Tuesday, January 29, 2008

Plunge in new home sales sets record

2007 slump capped by falling prices in December
By MARTIN CRUTSINGER, Associated Press
Posted Tuesday, January 29, 2008

WASHINGTON -- New home sales plunged in 2007 by the largest amount on record while home prices tumbled sharply in December. Analysts forecast more trouble in 2008 as housing tries to emerge from its worst slump in more than two decades.

The Commerce Department reported Monday that sales of new homes dropped by 26.4 percent last year to 774,000. That marked the biggest decline on record, surpassing the old mark of a 23.1 percent plunge in 1980.

The government reported that the median price of a new home barely budged last year, edging up a slight 0.2 percent to $246,900, the poorest showing since prices fell by 2.4 percent during the 1991 housing downturn.

And the slump in sales and prices appeared to be worsening at year's end. December sales fell by 4.7 percent, a bigger-than-expected drop, while the median price of a home fell by 10.4 percent last month, when compared to December 2006, the biggest 12-month decline in 37 years.

"It looks like the floor fell out of the housing market in December," said Mark Zandi, chief economist at Moody's Economy.com. He said the current slump is already on par with the deep housing downturn of the 1980s and could end up being the worst in the post-World War II period.
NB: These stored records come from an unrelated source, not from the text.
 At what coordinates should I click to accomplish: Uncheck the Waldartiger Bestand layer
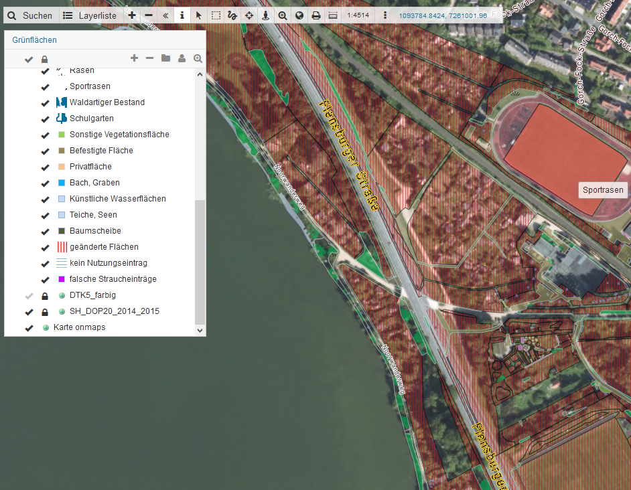point(45,102)
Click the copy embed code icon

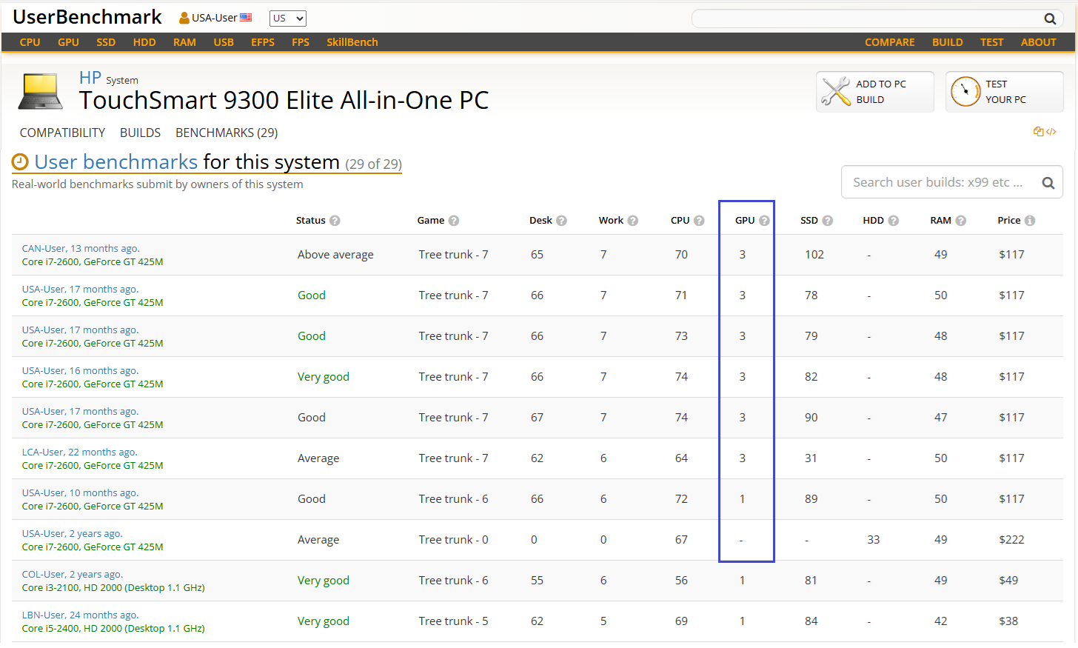(x=1044, y=132)
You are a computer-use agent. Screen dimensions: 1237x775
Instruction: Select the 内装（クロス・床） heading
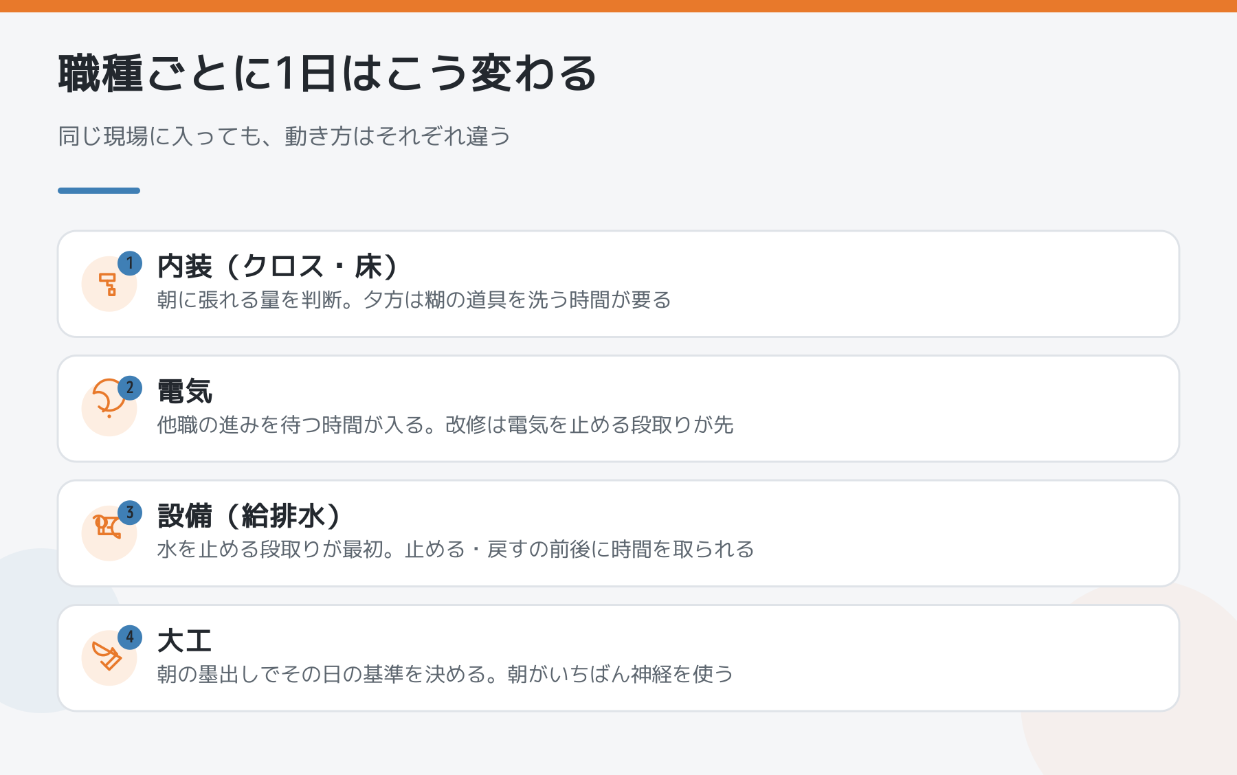(278, 267)
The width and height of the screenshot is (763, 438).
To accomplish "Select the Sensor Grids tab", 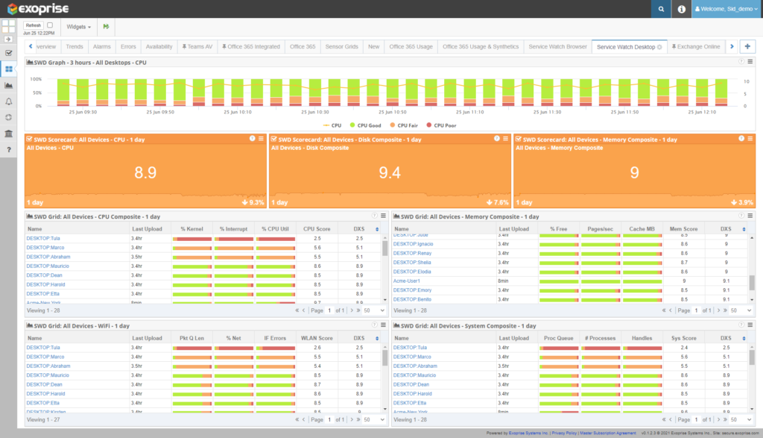I will point(341,46).
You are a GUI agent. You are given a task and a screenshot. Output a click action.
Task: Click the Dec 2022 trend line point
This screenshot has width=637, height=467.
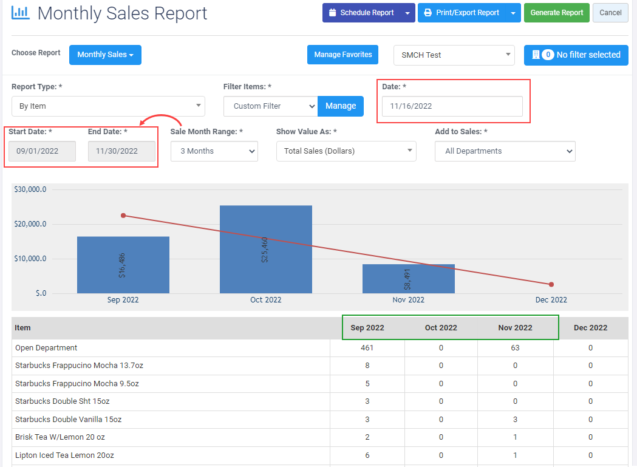(551, 284)
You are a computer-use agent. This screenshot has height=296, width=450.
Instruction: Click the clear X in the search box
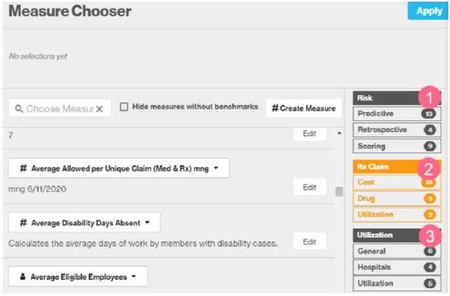100,109
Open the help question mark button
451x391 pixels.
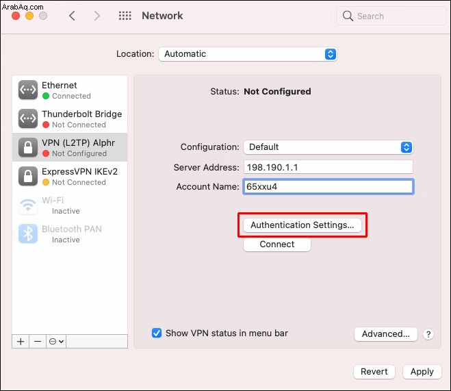coord(428,334)
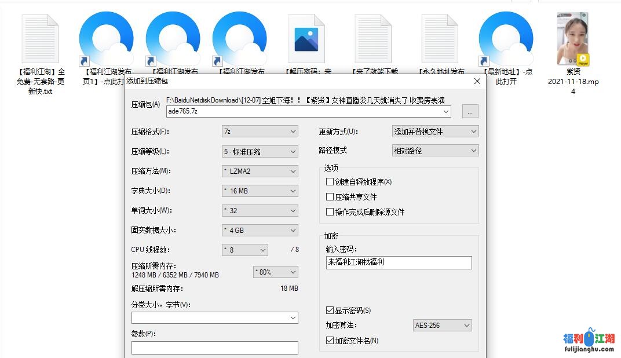The height and width of the screenshot is (358, 621).
Task: Disable the 加密文件名 checkbox
Action: 330,341
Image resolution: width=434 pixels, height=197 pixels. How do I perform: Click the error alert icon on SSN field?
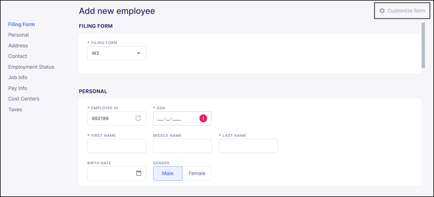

The data on new homes followed earlier reports that resales of homes dropped 13 percent last year, the biggest decline since 1982, while construction of new homes and apartments fell by 24.8 percent, the largest drop since 1980.

Zandi predicted that sales of new and older homes will likely hit bottom this spring and that construction will level off by this summer. But he said prices were likely to keep falling for the entire year as weak demand forces sellers to cut asking prices even further to move homes.

Housing is slumping now after a five-year boom. Demand for both new and older homes hit all-time highs for five straight years, ending in 2005, the peak of the boom. New home sales fell by 18.1 percent in 2006. The sales level last month is now down by 56.5 percent from the monthly peak hit in July 2005.

The prolonged slump in housing is raising fears that the weakness could be severe enough to push the country into a full-blown recession. In an effort to guard against that threat, the Federal Reserve cut a key interest rate last week by the largest amount in more than two decades, with a further rate cut expected on Wednesday when the Fed completes a two-day meeting.

"The worst housing market in 20 years has led us to the brink of a recession and I remain convinced that we need to address the housing mess as we continue discussions on an economic stimulus," said Sen. Charles Schumer, D-N.Y.

Jerry Howard, the chief executive officer of the National Association of Home Builders, said policymakers needed to offer greater relief, including raising the loan limits for Fannie and Freddie for two years instead of just one.

The 26.4 percent drop in sales for 2007 represented weakness in every part of the country except the Northeast, where sales posted a small 1.6 percent advance. Sales recorded declines of 32.2 percent in the West, 26.7 percent in the Midwest and 26.3 percent in the South.

It would take 9.6 months to eliminate the backlog of unsold new homes at the December sales pace, the longest stretch of time since the supply stood at 10.3 months in October 1981.